Almost a year ago I was at total and utter rock bottom.
Max’s lack of sleep had reached an all time low and as of the beginning of 2012 he was consistently waking between 11pm and 2am and that was literally him UP FOR THE DAY.
By last November I was beyond running on empty. I was totally and utterly exhausted.
I broke down at the school in a meeting of all the people who were involved with trying to support Max and me.
I was so close to calling his dad to say I couldn’t do it anymore, that he’d have to take him or he’d end up in foster care.
At the absolute verge of a complete breakdown.
Not exactly the sort of thing anyone wants to admit, is it?
And not the sort of thing you’d expect of me, the person with a smile for everyone!
Definitely not something you’d ever want to admit, especially to the professionals. They could take my baby away from me.

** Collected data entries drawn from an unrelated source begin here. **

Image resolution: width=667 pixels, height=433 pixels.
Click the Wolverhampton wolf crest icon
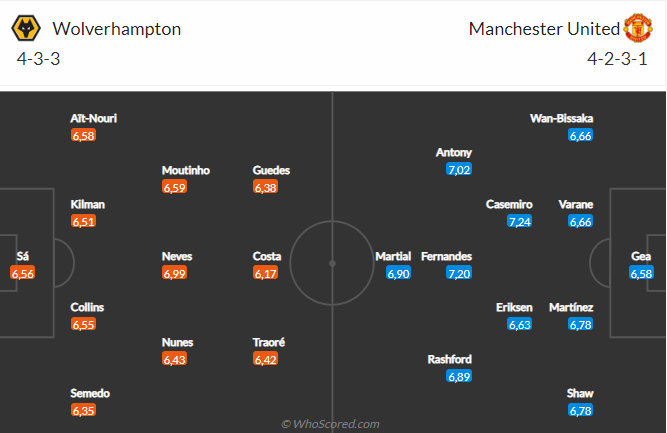pyautogui.click(x=30, y=28)
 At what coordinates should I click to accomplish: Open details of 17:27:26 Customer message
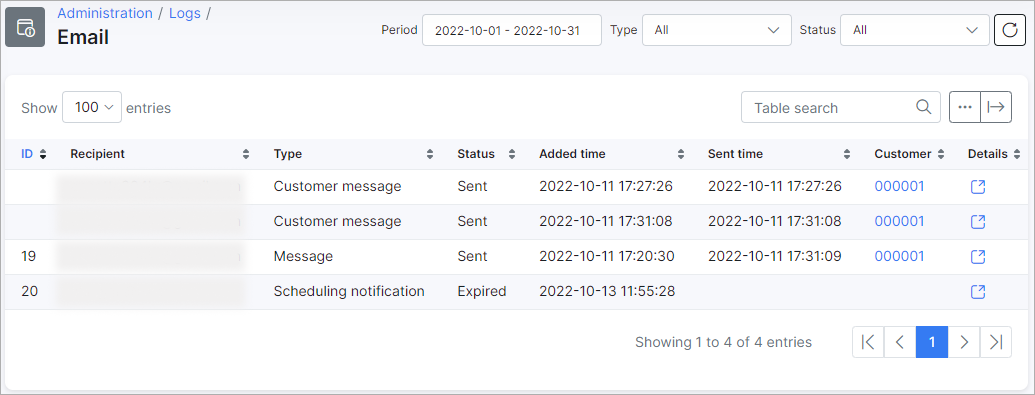[x=978, y=187]
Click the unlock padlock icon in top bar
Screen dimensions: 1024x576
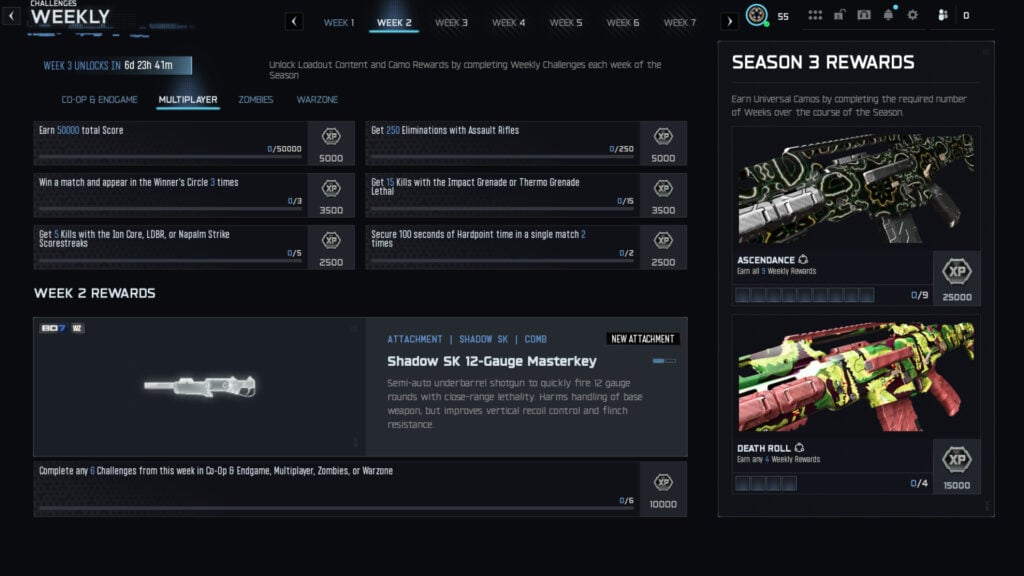(840, 15)
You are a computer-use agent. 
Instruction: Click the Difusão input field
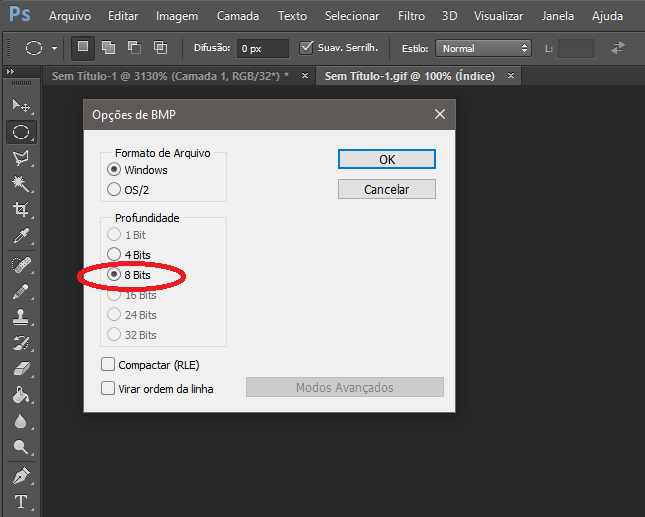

They could label me an unfit mother.
That meeting, that breakdown. It turns out that was what needed to happen to really get the ball rolling for us to get the support that we were in desperate need of.
All of a sudden we were finally assigned a social worker, who came out to the house to talk to me, to find out my story, to figure out what was needed to really help Max and I get through this.
We were officially labeled a family in crisis.
Here’s the thing: despite what you may hear, “the social” don’t want to put your children into care.
They actually do want to help you be able to fix whatever needs fixing and to help you get things back on track – no matter how far off the beaten path you’ve ended up.
My son was 5 years old and slept worse than a newborn, and had been sleeping badly like that for longer than most babies do.
My social worker asked what would help more.
Would it be better for Max to go into a foster home for a couple of weeks to give me a break and a chance to recouperate a bit? Or for us to be assigned an outreach worker to tackle the massive sleep problems and the resulting behavioural issues we were dealing with?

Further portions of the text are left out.